August 20, 2021
Tablet is your source for discovering the world’s most exciting boutique hotels — places where you’ll find a memorable experience, not just a room for the night. For over twenty years we’ve scoured the earth, evaluating hotels for every taste and budget, creating a hand-picked selection that’s proven and unforgettable. Now, we’re the official hotel selection of the legendary MICHELIN Guide.
Here are the top 5 boutique hotels in San Francisco, California:
There’s an argument to be made that this is San Francisco’s most central hotel, located as it is at 4th and Market, between the retail center of Union Square and the tech district of SoMa, and a short distance to Chinatown and the Financial District. Here, what was formerly the Hotel Palomar has been given a thorough style upgrade by the Viceroy group, and along with it a new name: Hotel Zelos San Francisco.
Still intact is the classic 1907 façade of the Pacific Building — but the interiors have been brought subtly up to date. A hotel right at the city’s crossroads has to appeal to tourists and traditional business travelers as well as hipsters and tech-industry innovators, so there are limits to its eccentricity in terms of design. Here some well-chosen design accents — pops of color, modernist furnishings — add some visual interest to the rooms’ calm, residential coziness. (For contrast, glance out the window at busy Market Street and see what a difference a few floors’ height can make.)
Despite San Francisco’s long heritage as a counterculture capital, its hotels tend to err a bit on the squeaky-clean side, stylistically speaking. Suffice it to say it’s not a problem the Hotel Zeppelin has. This Viceroy-branded boutique hotel is going all in on the rock-and-roll vibe — the name, presumably, isn’t a reference to an inflatable airship — and the result is one of the city’s edgier, more bohemian offerings.
The rooms, fresh off a thorough renovation, are decked out in an eclectic style, leaning heavily on mid-century inspirations, with a rich, dark color palette that sets a suitably after-dark mood, and bathrooms that are decorated in a sort of monochrome psychedelic motif. This being San Francisco, they start out rather compact, but quickly spread out as you ascend the scale, and the suites are downright expansive.

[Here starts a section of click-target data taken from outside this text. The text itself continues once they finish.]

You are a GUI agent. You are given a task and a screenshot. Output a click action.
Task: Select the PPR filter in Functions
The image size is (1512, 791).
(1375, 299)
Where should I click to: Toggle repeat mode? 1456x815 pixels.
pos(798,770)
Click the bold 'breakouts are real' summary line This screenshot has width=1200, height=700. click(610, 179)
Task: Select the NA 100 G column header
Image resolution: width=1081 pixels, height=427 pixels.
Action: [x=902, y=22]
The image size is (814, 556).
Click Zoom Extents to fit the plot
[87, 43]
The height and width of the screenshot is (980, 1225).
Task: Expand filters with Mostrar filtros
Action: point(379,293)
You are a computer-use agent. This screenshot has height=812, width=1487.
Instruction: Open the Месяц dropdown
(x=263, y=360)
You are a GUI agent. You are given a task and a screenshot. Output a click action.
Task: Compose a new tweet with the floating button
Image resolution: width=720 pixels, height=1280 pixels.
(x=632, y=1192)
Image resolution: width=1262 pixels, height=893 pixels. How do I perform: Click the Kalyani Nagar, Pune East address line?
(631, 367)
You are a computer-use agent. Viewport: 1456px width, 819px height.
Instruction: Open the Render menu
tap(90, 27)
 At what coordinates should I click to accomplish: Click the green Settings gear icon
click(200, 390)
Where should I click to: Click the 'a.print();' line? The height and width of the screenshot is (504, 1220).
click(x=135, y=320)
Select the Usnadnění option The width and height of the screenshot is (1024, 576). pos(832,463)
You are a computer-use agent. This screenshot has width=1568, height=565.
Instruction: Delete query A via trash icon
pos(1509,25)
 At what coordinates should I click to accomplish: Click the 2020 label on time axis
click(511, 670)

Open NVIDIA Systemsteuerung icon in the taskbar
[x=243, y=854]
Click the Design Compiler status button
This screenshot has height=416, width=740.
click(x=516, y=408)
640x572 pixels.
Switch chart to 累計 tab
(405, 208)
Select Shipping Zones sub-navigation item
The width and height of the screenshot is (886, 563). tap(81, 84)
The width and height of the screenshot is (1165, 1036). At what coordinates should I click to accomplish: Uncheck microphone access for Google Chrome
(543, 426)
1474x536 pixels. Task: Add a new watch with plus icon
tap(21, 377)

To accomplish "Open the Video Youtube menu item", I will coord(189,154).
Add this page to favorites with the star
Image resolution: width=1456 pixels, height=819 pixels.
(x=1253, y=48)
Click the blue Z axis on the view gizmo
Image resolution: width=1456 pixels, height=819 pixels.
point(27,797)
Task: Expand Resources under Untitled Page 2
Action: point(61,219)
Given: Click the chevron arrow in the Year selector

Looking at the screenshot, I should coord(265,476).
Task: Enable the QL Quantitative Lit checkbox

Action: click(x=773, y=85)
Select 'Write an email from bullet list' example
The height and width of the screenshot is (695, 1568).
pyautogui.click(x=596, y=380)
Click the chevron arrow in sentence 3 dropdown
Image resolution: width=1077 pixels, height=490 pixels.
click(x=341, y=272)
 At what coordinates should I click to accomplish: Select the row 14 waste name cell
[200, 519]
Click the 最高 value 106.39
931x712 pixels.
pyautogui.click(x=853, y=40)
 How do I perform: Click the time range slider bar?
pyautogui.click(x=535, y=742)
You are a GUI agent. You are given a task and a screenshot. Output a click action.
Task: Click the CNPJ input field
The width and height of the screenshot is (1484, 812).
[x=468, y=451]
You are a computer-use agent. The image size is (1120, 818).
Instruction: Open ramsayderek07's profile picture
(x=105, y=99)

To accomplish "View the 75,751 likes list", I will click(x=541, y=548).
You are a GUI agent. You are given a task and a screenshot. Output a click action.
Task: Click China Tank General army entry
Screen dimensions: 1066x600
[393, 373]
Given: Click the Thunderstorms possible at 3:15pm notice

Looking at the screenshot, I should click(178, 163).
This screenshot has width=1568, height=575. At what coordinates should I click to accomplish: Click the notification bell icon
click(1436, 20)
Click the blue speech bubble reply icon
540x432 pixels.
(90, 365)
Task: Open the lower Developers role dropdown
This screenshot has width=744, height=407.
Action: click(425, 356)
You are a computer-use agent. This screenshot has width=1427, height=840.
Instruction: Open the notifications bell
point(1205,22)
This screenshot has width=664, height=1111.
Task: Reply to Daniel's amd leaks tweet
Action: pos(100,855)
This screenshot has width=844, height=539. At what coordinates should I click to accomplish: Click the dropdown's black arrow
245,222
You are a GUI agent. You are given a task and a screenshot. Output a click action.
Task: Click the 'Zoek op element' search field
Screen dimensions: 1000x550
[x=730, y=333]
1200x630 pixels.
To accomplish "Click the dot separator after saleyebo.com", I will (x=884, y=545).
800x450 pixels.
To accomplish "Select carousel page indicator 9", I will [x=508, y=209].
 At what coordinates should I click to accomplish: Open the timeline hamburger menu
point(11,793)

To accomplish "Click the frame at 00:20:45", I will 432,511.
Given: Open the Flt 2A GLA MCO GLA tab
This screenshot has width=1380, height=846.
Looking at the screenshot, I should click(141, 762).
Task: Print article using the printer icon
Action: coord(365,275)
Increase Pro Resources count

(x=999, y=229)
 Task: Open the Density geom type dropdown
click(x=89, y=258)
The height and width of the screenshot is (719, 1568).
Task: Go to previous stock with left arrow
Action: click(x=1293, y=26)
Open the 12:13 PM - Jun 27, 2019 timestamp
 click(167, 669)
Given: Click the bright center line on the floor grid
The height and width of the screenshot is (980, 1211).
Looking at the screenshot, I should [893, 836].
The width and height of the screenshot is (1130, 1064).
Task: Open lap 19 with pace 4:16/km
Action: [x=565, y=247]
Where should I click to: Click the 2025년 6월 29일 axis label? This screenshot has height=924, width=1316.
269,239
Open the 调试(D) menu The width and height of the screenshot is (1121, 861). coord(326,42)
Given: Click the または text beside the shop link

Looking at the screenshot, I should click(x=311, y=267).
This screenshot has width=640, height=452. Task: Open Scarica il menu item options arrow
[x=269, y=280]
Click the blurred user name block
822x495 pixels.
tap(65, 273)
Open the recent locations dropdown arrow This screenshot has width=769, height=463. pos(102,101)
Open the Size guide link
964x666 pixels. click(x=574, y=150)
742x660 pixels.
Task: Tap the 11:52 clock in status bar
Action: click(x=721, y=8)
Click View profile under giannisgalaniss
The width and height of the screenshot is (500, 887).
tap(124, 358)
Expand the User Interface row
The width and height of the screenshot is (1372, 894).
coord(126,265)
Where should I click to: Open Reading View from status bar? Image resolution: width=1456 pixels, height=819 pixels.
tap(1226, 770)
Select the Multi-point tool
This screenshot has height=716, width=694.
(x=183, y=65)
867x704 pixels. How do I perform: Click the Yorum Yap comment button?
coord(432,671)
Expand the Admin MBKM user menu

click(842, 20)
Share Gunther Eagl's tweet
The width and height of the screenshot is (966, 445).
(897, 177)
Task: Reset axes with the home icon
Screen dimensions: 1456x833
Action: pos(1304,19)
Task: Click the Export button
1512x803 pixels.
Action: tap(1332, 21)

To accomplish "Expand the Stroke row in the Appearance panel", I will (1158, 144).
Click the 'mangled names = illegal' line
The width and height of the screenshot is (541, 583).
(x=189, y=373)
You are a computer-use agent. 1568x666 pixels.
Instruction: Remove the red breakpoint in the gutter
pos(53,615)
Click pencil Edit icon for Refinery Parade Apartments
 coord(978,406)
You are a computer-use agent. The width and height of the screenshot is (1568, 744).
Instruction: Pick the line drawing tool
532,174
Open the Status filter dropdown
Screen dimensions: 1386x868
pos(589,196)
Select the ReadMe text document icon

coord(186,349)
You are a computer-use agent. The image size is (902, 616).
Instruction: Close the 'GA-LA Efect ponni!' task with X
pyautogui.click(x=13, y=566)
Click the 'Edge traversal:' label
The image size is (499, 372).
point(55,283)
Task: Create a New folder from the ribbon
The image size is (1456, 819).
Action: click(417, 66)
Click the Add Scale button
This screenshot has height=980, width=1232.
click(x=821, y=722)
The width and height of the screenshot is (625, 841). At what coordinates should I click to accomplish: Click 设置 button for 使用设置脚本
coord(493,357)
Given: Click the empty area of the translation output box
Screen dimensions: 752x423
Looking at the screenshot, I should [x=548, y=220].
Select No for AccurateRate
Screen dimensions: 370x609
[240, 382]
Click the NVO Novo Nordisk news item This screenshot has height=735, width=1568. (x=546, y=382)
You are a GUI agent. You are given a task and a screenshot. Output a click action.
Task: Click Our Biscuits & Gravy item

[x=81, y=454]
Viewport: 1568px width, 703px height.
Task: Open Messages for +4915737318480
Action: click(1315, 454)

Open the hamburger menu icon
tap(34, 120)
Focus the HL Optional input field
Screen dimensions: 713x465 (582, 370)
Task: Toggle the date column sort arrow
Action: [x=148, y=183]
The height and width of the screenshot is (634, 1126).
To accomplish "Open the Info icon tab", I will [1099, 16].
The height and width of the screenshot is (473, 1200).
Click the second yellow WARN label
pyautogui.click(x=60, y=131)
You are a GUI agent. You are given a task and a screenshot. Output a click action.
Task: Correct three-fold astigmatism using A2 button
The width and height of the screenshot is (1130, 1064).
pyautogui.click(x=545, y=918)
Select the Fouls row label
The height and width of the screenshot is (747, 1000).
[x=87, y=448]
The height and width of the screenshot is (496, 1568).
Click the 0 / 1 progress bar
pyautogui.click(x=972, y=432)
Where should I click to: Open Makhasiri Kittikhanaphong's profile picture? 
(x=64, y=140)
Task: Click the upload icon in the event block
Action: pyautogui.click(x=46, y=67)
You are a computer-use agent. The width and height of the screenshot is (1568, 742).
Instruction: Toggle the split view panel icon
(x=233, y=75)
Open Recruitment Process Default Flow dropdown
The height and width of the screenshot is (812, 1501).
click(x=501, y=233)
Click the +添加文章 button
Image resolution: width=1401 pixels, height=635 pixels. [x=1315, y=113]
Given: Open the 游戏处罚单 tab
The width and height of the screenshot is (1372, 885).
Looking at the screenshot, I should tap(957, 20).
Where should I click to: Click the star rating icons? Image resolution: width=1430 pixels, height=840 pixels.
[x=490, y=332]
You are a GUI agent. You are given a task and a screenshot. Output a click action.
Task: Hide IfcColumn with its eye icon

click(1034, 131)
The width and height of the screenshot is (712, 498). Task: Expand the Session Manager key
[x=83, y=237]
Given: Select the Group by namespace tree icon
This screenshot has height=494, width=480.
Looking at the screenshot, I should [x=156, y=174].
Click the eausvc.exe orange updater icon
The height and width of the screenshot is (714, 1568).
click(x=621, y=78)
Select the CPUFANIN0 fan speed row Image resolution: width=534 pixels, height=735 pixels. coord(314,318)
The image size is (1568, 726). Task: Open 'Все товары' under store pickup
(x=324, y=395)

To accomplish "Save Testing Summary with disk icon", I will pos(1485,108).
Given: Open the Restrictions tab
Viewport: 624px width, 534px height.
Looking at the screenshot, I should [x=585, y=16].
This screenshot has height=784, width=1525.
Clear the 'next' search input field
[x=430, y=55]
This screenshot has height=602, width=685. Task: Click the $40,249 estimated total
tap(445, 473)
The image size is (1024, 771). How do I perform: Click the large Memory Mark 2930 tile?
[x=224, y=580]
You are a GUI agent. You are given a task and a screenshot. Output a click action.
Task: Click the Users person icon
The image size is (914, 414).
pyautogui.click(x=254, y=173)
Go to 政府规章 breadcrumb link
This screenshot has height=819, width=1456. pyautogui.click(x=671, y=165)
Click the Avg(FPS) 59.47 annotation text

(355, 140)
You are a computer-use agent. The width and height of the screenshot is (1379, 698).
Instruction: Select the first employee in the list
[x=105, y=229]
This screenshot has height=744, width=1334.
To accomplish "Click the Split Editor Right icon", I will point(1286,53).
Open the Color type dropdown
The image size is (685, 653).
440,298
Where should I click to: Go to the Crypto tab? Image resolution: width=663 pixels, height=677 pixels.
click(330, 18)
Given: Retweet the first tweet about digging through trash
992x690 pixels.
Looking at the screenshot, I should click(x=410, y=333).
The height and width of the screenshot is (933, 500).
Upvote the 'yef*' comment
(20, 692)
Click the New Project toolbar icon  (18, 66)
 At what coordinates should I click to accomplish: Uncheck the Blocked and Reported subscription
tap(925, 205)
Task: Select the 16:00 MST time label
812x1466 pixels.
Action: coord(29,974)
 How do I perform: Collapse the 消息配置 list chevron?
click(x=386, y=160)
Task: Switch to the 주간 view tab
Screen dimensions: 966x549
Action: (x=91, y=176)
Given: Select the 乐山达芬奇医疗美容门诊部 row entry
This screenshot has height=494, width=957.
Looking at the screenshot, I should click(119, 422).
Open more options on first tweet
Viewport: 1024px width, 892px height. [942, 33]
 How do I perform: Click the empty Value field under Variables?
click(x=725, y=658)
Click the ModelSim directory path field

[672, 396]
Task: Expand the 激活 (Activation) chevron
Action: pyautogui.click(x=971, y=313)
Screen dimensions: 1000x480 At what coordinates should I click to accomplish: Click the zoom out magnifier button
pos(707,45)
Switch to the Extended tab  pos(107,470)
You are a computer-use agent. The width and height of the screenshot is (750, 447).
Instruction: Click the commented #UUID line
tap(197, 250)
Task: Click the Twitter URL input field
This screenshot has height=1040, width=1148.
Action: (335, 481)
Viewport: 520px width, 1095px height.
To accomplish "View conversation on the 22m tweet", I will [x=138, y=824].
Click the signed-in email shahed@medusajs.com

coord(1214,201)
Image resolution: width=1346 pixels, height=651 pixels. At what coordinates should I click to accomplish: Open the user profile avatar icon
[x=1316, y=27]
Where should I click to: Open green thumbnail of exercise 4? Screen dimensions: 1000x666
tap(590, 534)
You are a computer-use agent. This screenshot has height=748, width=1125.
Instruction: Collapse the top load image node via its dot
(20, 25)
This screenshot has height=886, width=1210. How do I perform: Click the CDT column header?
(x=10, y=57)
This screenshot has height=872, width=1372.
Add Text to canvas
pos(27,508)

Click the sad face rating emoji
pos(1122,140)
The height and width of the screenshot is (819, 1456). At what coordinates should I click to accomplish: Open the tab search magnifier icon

San Francisco’s hotel scene has always been a bit of a puzzle. This is one of America’s most popular destinations, and it’s a city with a visual identity all its own. Too often, though, its hotels miss the mark — there’s a conservatism to the local design sensibility that’s entirely at odds with the city’s forward-thinking reputation. San Francisco Proper Hotel, however, suffers from no such deficit.
Here, in what’s often described as America’s most European city, designer Kelly Wearstler has drawn inspiration from a number of European design movements, combining the expected Victorian and Art Deco currents with Cubism to Bauhaus and beyond, paying special attention to the graphic arts, with bold patterns and vibrant illustrations adorning the walls.
Elsewhere, the Viceroy group’s boutique hotels and resorts tend toward a pretty unabashed sort of luxury. But in San Francisco, things are different. The locals have a finely-tuned sense for anything that could possibly come off as pretentious — which might be another way of saying that luxury, in San Francisco, means reclaimed wood, salvaged antiques, and a healthy dose of funkiness where an L.A. hotel might opt for glossy glamour. Either way, funkiness is what you get from Hotel Zetta, along with a playful edge that’s inspired by the tech industry, likely Zetta’s main source of patronage.
So instead of gilt and chandeliers — or alongside the gilt and chandeliers, to be scrupulously accurate — you’ll find the lobby dominated by a two-story Plinko game, and a second-floor lounge that features billiards and shufflepuck tables alongside its swanky modernist sofas and chairs. Meanwhile the guest rooms find an added measure of refinement; sure, the modular desks and vintage-hardware lamps are a subtle nod towards DIY culture, but you’re just as likely to be drawn in by the king beds with their leather headboards, or the luxe mosaic-tiled baths.
We’ve long sung the praises of American mid-century motels as raw material for modern boutique hotels, but the Phoenix Hotel has been at it for longer than we’ve been online. San Francisco’s original rock-and-roll hotel was a counterculture haunt in the ’80s and ’90s, and thanks to a courtyard with space to park a tour bus — and a neighborhood that was, shall we say, tolerant of a bit of revelry — it was the lodging of choice for rock stars from David Bowie to Nirvana.
And just when it was beginning to feel like it had lost touch with its roots, it’s been taken over by Bunkhouse, the Texas-based hotel group headed up by Liz Lambert, whose Austin hotels are perennial Tablet favorites. It’s an inspired combination, one that effortlessly improves the Phoenix’s style and atmosphere without sacrificing its rock-and-roll spirit.